Las mañanas comenzaban con clases en el colegio, de 9:00 a 10:30 y luego de 11:00 a 12:30. Las clases eran dinámicas y con actividades normalmente requerían practicar el speaking. Cada día, esperábamos con ansias la comida a las 12:30 (que aunque antes nos pareciera pronto, nos acostumbramos bastante rápido a este horario). Los lunes y miércoles disfrutábamos de sándwiches, mientras que los martes y jueves comíamos arroz, pasta… Sin duda, todos preferíamos los bocadillos.

Por las tardes, nuestras aventuras comenzaban a las 13:30 y se extendían hasta las 16:30 o 17:00. El lunes visitamos las fascinantes Kents Cavern, una serie de cuevas prehistóricas que nos transportaron al pasado. Allí aprendimos sobre la historia y la geología del lugar.
El martes por la noche, tuvimos «bingo night», una actividad donde, después de una barbacoa, hacemos sesiones de bingo y otros juegos con pequeños premios que nos hacen (a veces) ser bastante competitivos. El miércoles fuimos al parque acuático Splashdown en Paignton. Todos esperábamos que hiciera sol y así fue!
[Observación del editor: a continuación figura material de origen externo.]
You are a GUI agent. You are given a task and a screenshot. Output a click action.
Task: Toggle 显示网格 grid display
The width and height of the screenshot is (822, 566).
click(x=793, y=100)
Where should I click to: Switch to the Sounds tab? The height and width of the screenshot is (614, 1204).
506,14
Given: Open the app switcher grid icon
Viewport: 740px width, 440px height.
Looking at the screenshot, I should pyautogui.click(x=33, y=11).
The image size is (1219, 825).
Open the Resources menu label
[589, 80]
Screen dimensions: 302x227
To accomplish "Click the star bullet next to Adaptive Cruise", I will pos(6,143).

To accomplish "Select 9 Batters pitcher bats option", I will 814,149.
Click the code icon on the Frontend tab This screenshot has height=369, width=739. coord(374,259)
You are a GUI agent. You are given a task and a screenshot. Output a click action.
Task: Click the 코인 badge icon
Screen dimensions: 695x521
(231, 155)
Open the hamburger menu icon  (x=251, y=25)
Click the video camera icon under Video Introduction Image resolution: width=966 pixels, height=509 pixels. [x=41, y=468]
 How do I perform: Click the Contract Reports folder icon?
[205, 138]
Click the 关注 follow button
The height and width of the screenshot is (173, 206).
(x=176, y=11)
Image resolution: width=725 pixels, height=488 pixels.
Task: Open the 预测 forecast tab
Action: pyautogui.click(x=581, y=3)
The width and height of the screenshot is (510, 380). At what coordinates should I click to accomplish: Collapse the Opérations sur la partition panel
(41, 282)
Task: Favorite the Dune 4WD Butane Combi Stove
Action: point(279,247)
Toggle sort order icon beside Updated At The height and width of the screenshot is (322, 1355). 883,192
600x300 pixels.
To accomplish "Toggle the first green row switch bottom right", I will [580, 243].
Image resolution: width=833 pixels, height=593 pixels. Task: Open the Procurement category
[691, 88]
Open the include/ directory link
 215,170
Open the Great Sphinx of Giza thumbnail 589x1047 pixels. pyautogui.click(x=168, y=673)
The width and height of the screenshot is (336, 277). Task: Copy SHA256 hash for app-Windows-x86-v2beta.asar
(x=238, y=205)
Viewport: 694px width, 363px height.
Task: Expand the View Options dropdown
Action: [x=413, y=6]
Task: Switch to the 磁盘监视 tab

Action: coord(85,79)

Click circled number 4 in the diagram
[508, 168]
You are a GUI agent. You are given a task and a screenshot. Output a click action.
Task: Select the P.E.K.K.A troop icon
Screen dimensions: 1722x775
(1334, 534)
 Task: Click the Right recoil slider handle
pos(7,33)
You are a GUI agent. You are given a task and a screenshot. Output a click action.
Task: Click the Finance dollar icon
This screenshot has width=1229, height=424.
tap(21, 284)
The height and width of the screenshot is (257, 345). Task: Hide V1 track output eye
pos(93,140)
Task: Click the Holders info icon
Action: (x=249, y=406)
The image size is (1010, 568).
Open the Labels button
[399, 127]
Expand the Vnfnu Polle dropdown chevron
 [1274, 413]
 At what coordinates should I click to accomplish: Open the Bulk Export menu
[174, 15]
Pasamos la tarde tirándonos por toboganes y disfrutando de las piscinas, de las que no queríamos salir ya que el agua estaba caliente.

El martes también tuvimos la oportunidad de navegar hasta Brixham en ferry. Llegamos al pintoresco puerto de Brixham desde el mar. Fue muy especial porque la bahía que veíamos siempre desde tierra por fin la pudimos disfrutar desde el mar. Por último, pasamos toda la tarde del jueves jugando al fútbol y voleibol. Fue una tarde espectacular; todos estábamos ya muy melancólicos, nostálgicos y sin ganas de irnos.

El viernes, nuestra semana llegó a su fin. Fuimos a Londres y no paramos en todo el día. Visitamos los edificios más relevantes de la ciudad como el Big Ben, el London Eye, Picadilly Circus, Covent Garden… fue de todo menos relajado. Aun así, al cenar todos juntos pudimos reflexionar sobre lo vivido, las amistades que habían crecido y nos preparamos para la despedida.



En conclusión, la tercera semana en Torquay ha sido una combinación muy bonita de estudio, aventura y amistades. Cada actividad y clase ha contribuido a nuestro crecimiento académico pero también personal, creando recuerdos que guardaremos para siempre. Estamos seguras de que este viaje no solo ha mejorado nuestras habilidades en inglés, sino que también nos ha brindado la oportunidad de explorar nuevas culturas y hacer amigos para toda la vida.